Most detergents, cosmetics, and clothes, to name just a few products, are manufactured using petroleum, making such everyday items anything but eco-friendly. It is now possible to produce the bio-based and CO2-neutral basic chemicals for such articles with the help of fungi. Fraunhofer research teams are developing fermentation techniques and manufacturing processes to produce them on an industrial scale.
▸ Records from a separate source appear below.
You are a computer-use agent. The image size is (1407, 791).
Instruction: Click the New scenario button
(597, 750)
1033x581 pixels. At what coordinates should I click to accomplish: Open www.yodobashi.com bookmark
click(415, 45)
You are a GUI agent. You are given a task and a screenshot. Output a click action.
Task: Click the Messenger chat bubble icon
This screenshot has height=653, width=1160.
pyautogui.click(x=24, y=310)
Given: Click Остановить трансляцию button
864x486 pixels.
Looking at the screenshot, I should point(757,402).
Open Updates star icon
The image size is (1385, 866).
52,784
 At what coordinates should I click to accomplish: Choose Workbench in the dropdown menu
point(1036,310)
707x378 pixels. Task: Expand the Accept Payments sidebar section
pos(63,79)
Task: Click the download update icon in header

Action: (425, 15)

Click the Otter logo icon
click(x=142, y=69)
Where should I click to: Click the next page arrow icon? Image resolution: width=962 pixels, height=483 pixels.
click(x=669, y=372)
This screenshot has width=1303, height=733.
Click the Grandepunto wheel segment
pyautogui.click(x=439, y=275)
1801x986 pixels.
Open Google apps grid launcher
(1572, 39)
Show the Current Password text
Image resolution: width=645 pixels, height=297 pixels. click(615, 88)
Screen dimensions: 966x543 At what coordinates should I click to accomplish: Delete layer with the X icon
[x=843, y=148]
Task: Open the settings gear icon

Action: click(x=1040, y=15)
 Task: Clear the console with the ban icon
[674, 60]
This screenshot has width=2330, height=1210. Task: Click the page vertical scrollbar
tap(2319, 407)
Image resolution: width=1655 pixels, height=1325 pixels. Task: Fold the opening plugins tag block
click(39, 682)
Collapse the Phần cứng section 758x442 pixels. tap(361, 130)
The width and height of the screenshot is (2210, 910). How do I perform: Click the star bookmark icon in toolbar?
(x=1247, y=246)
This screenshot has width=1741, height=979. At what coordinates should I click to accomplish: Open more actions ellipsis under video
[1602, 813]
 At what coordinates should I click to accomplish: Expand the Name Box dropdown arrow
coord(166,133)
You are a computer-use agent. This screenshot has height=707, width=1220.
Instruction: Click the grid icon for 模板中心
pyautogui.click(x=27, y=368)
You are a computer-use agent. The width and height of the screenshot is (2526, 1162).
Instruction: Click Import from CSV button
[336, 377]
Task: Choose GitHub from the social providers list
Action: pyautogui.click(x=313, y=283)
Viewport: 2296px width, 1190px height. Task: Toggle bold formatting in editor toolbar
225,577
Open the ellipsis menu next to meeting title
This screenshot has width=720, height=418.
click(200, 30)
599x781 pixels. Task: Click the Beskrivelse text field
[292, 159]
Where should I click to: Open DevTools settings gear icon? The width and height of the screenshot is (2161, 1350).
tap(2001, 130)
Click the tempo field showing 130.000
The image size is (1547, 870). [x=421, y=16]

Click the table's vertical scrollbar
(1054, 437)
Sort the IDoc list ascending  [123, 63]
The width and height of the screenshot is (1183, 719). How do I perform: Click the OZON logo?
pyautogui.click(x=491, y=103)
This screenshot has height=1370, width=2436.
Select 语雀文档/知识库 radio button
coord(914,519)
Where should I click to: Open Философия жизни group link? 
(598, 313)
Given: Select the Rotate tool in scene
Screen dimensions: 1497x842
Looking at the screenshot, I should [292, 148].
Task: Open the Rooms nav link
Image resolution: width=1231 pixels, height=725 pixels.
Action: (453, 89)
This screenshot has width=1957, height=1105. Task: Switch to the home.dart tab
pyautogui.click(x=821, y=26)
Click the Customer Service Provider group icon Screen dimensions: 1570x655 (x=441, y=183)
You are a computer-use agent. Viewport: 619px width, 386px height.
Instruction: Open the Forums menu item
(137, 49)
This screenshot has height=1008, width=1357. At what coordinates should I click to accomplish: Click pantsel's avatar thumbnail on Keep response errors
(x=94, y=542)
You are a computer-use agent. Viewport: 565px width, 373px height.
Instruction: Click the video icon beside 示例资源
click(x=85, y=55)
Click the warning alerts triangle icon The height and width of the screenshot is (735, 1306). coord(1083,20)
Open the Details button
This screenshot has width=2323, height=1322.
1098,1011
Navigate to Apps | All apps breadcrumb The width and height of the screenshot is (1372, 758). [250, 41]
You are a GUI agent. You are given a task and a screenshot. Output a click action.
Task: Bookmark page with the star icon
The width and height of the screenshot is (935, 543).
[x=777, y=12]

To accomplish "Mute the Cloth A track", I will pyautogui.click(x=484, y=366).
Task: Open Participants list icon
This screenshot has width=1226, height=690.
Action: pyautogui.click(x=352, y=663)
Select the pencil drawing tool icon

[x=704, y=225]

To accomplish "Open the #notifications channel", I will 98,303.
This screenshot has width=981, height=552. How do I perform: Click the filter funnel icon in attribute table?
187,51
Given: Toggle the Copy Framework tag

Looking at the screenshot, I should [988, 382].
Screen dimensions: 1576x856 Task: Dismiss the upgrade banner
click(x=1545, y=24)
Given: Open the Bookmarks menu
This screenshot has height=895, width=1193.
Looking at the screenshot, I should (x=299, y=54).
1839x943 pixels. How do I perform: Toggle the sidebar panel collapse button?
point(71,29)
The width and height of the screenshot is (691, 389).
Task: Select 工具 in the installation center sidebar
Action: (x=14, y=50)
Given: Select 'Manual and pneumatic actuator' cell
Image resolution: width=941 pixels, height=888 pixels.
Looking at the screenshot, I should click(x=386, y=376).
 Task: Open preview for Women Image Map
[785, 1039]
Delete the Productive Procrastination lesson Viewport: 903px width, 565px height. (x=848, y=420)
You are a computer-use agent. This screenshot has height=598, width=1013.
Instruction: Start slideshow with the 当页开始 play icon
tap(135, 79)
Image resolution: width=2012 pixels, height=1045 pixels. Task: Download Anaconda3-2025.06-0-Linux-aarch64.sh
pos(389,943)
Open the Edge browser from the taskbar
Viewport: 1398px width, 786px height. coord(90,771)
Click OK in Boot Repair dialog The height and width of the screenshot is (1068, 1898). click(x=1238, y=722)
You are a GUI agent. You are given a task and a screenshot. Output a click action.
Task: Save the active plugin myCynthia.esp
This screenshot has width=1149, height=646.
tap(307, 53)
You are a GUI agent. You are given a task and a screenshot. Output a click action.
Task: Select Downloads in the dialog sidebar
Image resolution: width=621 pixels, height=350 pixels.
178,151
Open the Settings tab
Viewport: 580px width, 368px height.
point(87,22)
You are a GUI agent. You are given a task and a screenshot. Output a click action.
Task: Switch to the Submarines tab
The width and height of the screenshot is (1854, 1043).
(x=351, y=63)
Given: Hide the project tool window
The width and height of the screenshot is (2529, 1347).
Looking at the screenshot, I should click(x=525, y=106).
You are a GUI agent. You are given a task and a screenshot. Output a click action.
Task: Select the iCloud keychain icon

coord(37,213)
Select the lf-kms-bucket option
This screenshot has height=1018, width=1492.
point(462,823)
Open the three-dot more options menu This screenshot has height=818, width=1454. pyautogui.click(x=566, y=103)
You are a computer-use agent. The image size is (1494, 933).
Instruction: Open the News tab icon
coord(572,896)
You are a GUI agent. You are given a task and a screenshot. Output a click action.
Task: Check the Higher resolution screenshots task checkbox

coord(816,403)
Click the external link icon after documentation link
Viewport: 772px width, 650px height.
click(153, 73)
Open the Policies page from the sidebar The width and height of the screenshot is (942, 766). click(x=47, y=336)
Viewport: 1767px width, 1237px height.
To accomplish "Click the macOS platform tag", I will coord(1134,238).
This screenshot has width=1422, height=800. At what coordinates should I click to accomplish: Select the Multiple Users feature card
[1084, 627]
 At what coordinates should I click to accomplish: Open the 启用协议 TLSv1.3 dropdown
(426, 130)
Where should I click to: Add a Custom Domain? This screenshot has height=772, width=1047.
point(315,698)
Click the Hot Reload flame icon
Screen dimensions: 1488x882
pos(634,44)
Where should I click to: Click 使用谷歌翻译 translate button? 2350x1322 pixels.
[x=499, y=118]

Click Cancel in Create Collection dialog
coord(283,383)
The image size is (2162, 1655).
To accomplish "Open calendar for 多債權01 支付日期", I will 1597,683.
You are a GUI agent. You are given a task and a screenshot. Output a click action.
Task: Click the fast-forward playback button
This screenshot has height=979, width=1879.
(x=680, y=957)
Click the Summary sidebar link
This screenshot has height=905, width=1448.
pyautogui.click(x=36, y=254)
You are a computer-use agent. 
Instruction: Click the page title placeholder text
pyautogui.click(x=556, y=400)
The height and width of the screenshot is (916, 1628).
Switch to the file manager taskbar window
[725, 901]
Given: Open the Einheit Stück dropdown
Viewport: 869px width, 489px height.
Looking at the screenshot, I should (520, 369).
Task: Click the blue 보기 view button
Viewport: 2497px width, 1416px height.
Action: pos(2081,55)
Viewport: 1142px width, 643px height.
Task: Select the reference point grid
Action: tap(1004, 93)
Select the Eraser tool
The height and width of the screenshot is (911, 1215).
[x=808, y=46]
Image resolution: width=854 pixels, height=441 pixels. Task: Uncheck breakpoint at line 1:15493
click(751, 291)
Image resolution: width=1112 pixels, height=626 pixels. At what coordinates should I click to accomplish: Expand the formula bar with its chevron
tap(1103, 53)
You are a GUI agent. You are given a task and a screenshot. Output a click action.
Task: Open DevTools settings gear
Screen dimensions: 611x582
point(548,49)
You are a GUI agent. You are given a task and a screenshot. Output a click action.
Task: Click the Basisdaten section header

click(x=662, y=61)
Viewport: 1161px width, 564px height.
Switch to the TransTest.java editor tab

If you find a layer of blue-green mold covering your bread, fruit or something else from your pantry, you’ll quite rightly end up throwing it out with the garbage – fungi are after all harmful to your health. Researchers at the Fraunhofer Institute for Interfacial Engineering and Biotechnology IGB in Stuttgart, however, are particularly keen on molds, and in particular the genus Aspergillus. They’re also enthusiastic about yeast and smut fungi. Why? “Fungi have long been indispensable for antibiotic production or in the food industry. The fungi we employ help us to synthesize a variety of chemicals in a CO2-neutral way. They’re the basis for detergents, emulsifiers, cosmetics and pharmaceuticals, pesticides, and plastics,” says Prof. Steffen Rupp, deputy director of Fraunhofer IGB and head of the Department of Molecular Biotechnology.
In contrast to petroleum, extracting chemicals from renewable raw materials doesn’t release CO2 into the atmosphere. And using fungi as production organisms has another major advantage: The pool of potential production organisms is almost inexhaustible, as is the range of renewable raw materials they can convert. As the fungi employ a host of different metabolic pathways, they produce an astonishing variety of products, which can be used in a wide range of applications.